Собрание сочинений. Том 3. Крылья ужаса. Мир и хохот. Рассказы - стр. 33
– Что ж она такое могла натворить? – вслух рассуждала Галя. – Ума не приложу. Кажется, уж чего она только не вытворяла, ко всему привыкать стали. Только что с собакой не спала, но у Вольских собак нету.
– Такая уж ее звезда, – вздохнула Люда.
– Из того, что ты говорила мне, Люда, думаю, крепкие знания тут нужны, чтоб помочь Ире. Но это неспроста, – проговорил Петр. – Это необычный случай. И простая медицина тут не поможет. Как ты считаешь, можно ли кого-нибудь найти в Москве из знатоков таких ситуаций?
– Надо подумать. Жаль девочку. Уж чересчур все это. Но в ней, в ней ведь все дело. И потому как можно изменить? Чужую звезду ей не привесешь. Но поискать надо, и ты поспрошай…
Шум за стеной стих, казалось, навсегда. Выпив по последнему глоточку, все наконец разбрелись: Люда спьяну осталась ночевать у Гали, а Петр уехал на такси домой.
Девочкам среди ночи казалось: что-то бьется и шевелится. Но ни о чем подумать было нельзя, сковывали сновидения.
Люда не хотела в этом признаваться даже Гале, но с Ирой ее связывал какой-то внутренний ночной союз, скорее даже не «союз», а, может быть, бред, точно ее темное «я», ее двойник, тянулся к Ире.
Помимо чисто внешних встреч – на улице, во дворе (в конце концов, девочка была ее соседка) – произошло еще что-то, но уже в душе Люды – только в ее душе. Никто кроме нее не знал об этом, лишь, может быть, сама Ира отдаленно чуть-чуть догадывалась, ничего не понимая в целом.
История была такова.
Несколько раз Люда, наблюдая за девочкой, поражалась ее внутреннему состоянию – вдруг в каких-то чертах очень сходному с ее собственным: так, по крайней мере, казалось Люде.
Однажды они вместе были на опушке леса. Ира лежала в траве, почти голенькая. Внезапно поднялась сильная буря.
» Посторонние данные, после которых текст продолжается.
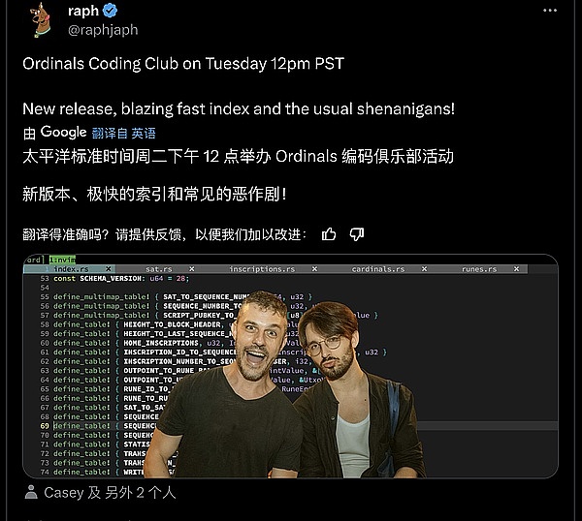Click the SCHEMA_VERSION code line
Image resolution: width=582 pixels, height=521 pixels.
(121, 278)
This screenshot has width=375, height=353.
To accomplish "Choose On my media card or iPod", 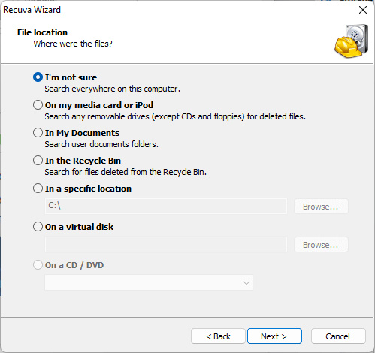I will pos(38,105).
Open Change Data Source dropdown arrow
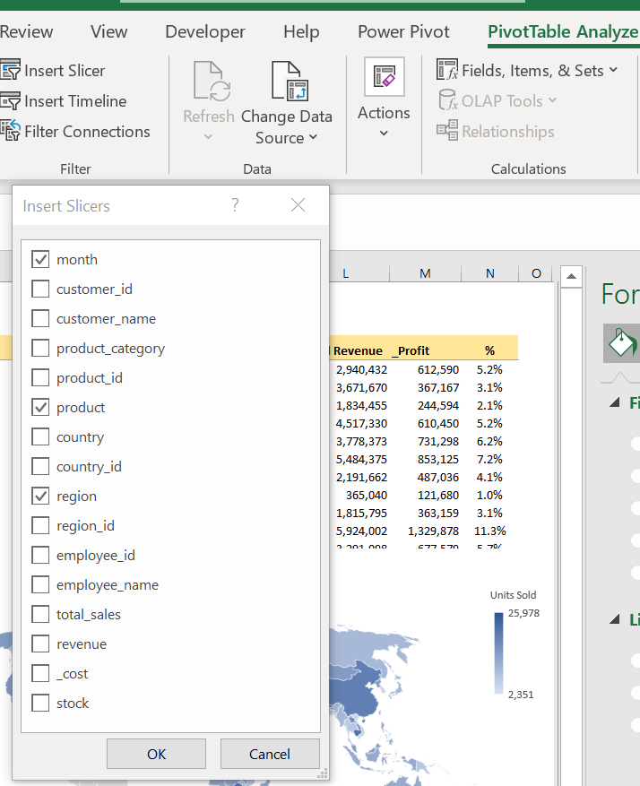Screen dimensions: 640x786 (313, 138)
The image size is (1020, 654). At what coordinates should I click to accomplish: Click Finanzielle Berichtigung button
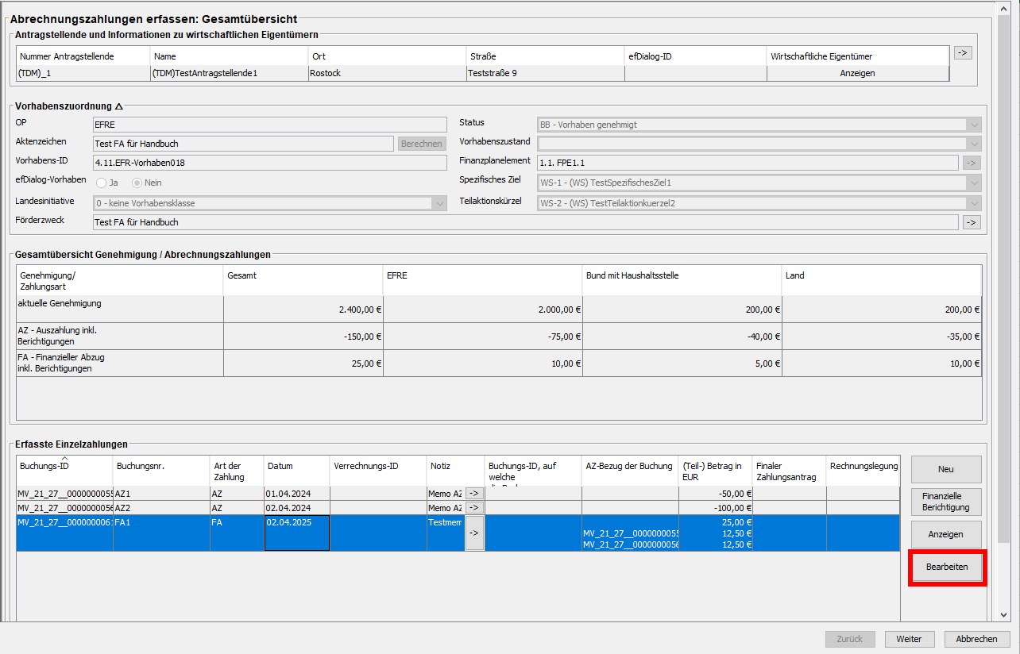(x=946, y=501)
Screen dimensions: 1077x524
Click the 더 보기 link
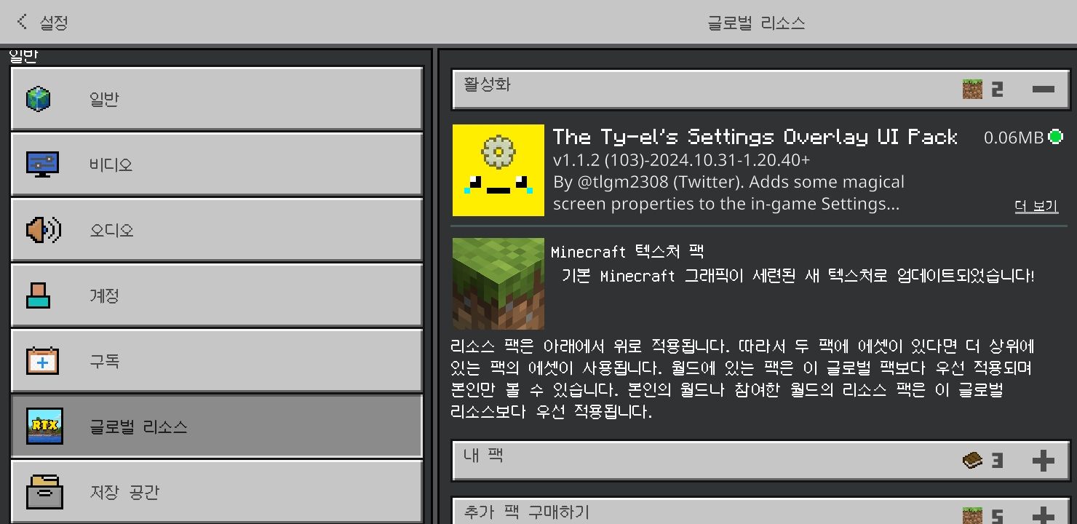pyautogui.click(x=1036, y=206)
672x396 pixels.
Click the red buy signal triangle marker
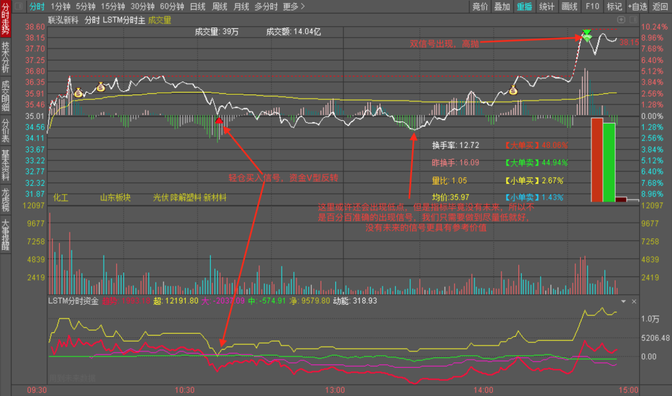219,120
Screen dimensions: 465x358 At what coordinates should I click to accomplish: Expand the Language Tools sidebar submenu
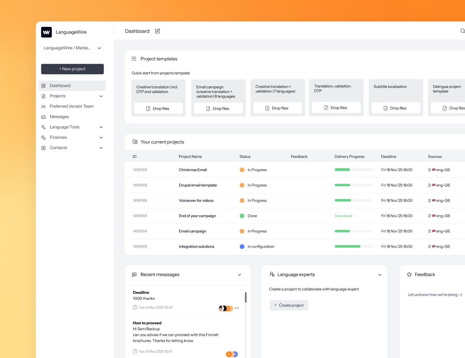tap(101, 127)
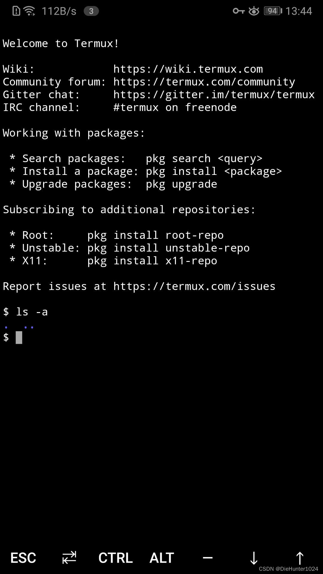Viewport: 323px width, 574px height.
Task: Toggle the CTRL modifier key
Action: 115,558
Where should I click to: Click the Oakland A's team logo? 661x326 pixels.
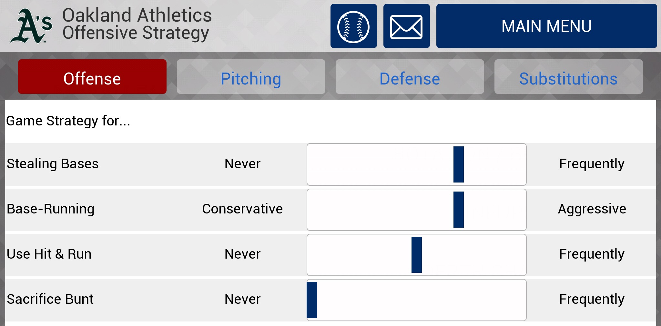(x=31, y=26)
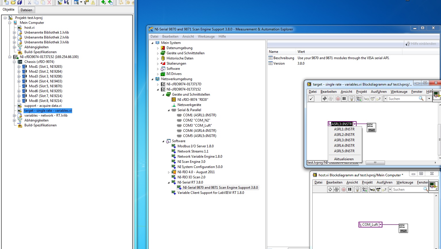Toggle highlight execution bulb in target VI
This screenshot has height=249, width=441.
coord(351,99)
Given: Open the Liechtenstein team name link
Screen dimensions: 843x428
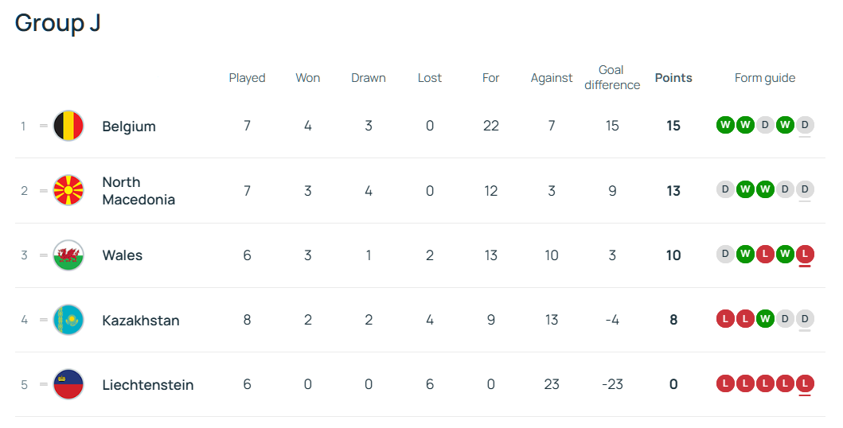Looking at the screenshot, I should coord(148,385).
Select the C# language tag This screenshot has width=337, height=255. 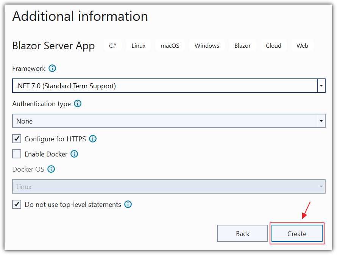113,45
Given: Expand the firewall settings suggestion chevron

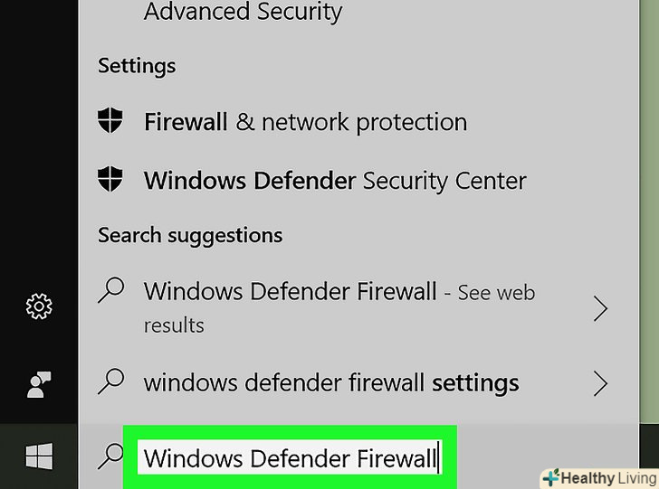Looking at the screenshot, I should click(x=599, y=383).
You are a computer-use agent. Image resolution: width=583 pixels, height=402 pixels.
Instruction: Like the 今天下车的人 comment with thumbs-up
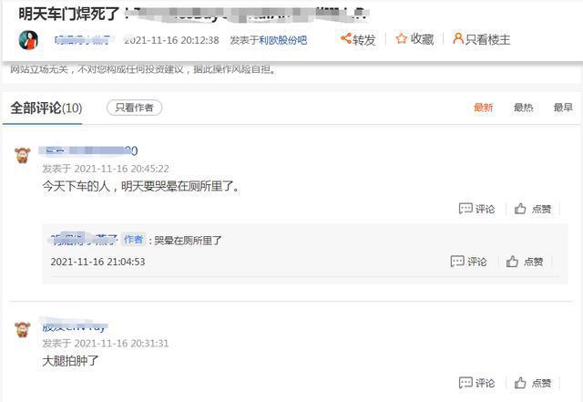point(520,209)
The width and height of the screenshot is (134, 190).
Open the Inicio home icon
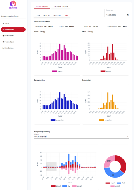click(3, 23)

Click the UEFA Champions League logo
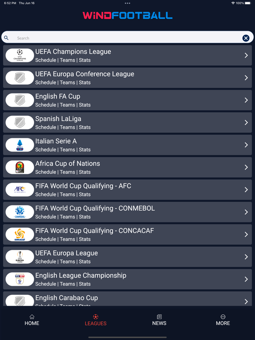20,55
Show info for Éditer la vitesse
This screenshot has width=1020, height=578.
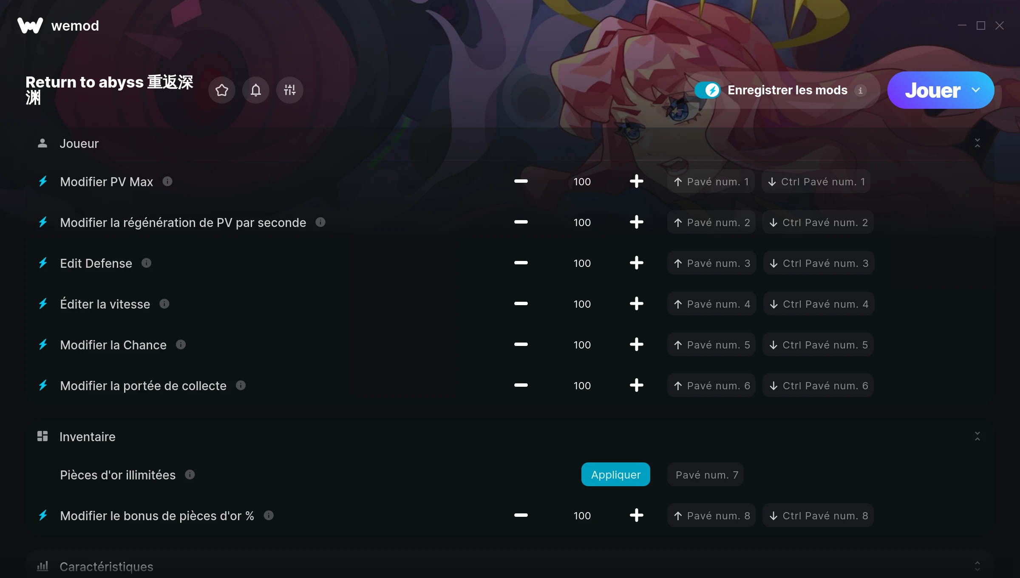[164, 304]
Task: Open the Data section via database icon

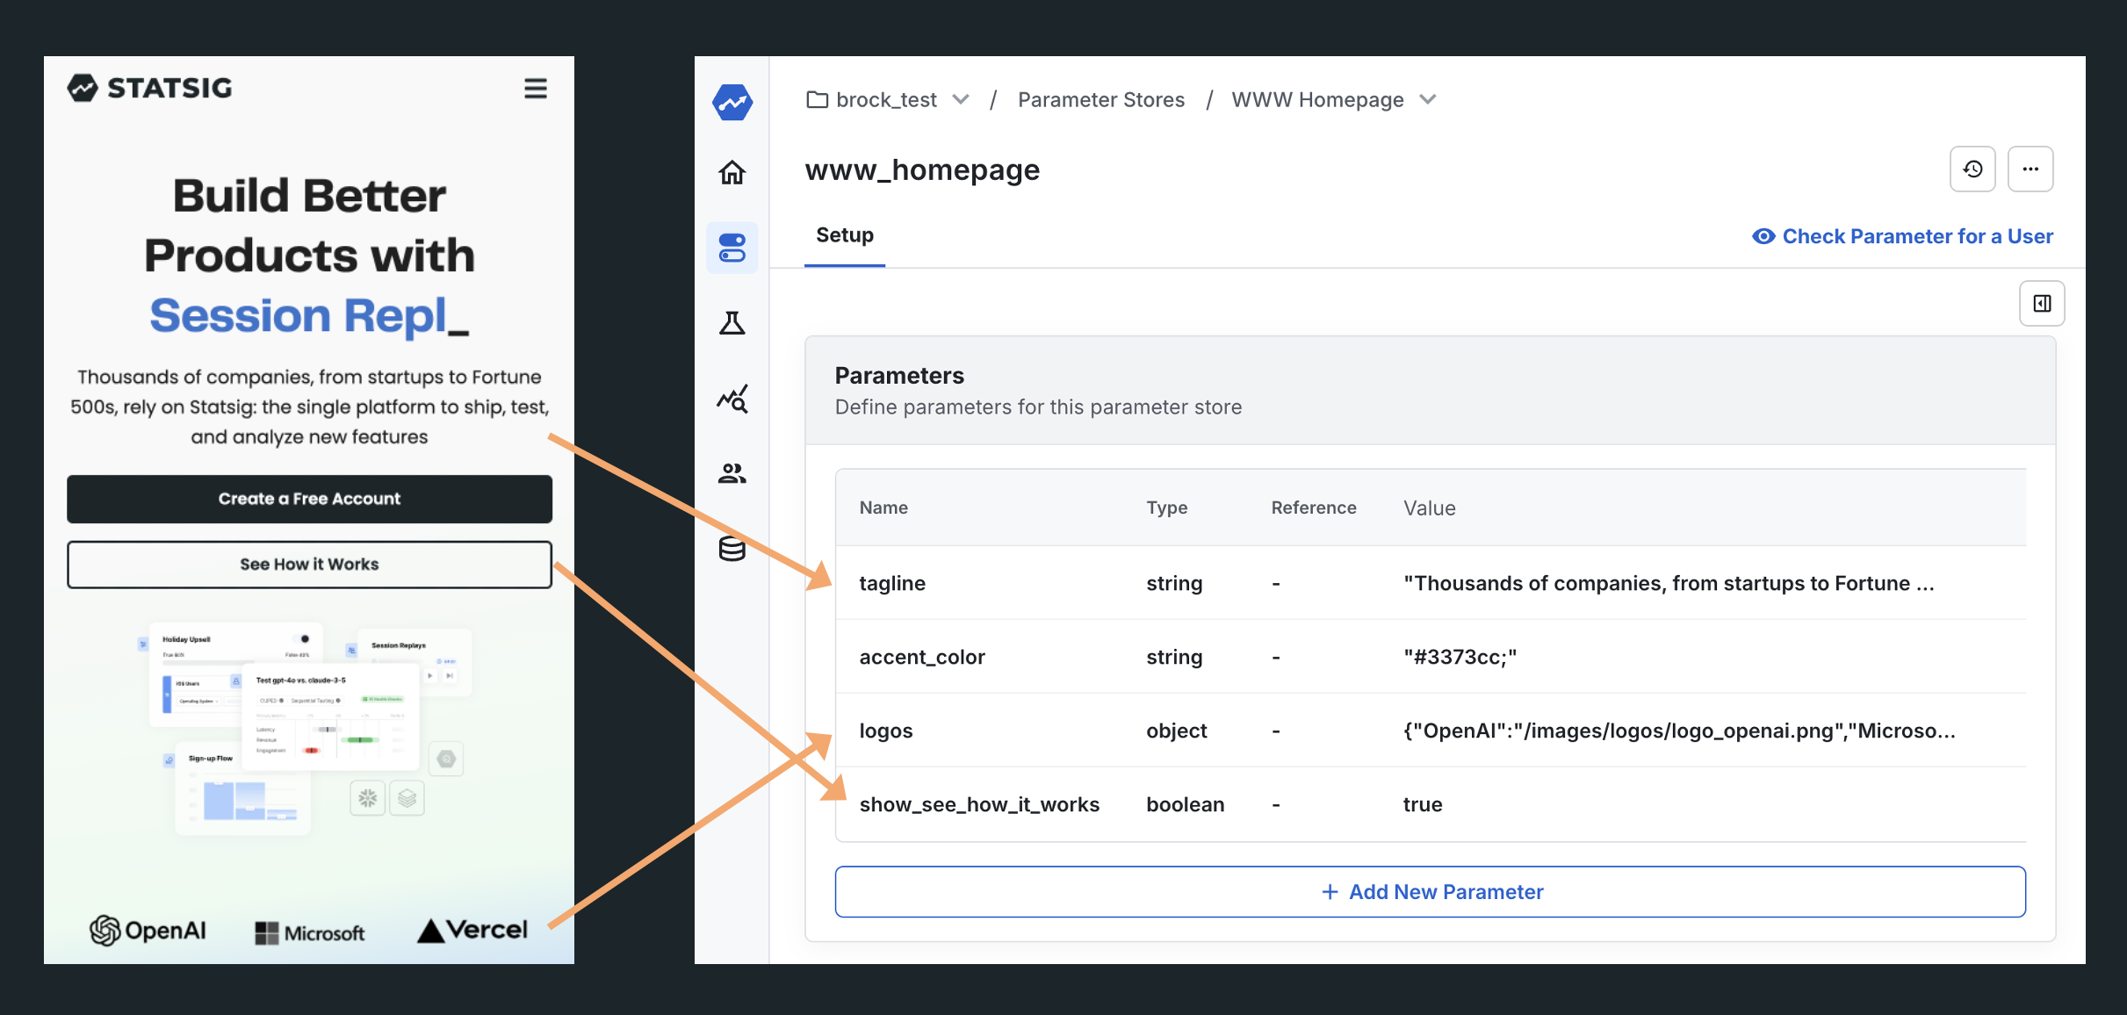Action: click(732, 549)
И сразу же одно дерево – видимо, гнилое – начало падать на землю, прямо на Иру. Она в ужасе отползла. А потом замерла, лежа, чуть приподнявшись. Глаза ее неподвижно впились в мертво-лежащее дерево, которое чудом не раздавило ее, как лягушку, наполненную человеческим бытием.
И Люда видела, как прозрачно-дрожащий пот покрывал ее лоб, плечи, как дрожали линии живота. Это не был обычный физический страх, а безмерный, отчаянный, как будто все мировое бытие соединилось – в ее лице – в одну точку, и эта точка могла быть раздавлена – навсегда. Ужас превосходил человеческий, хотя сама девочка, может быть, этого не осознавала. Люда видела только – особенно отчетливо – ее дрожащее, точно в воде, лицо и глаза, застывшие в безумном космическом непонимании за самое себя.
Во всяком случае, все это Люда мгновенно ощутила в подтексте ее страха.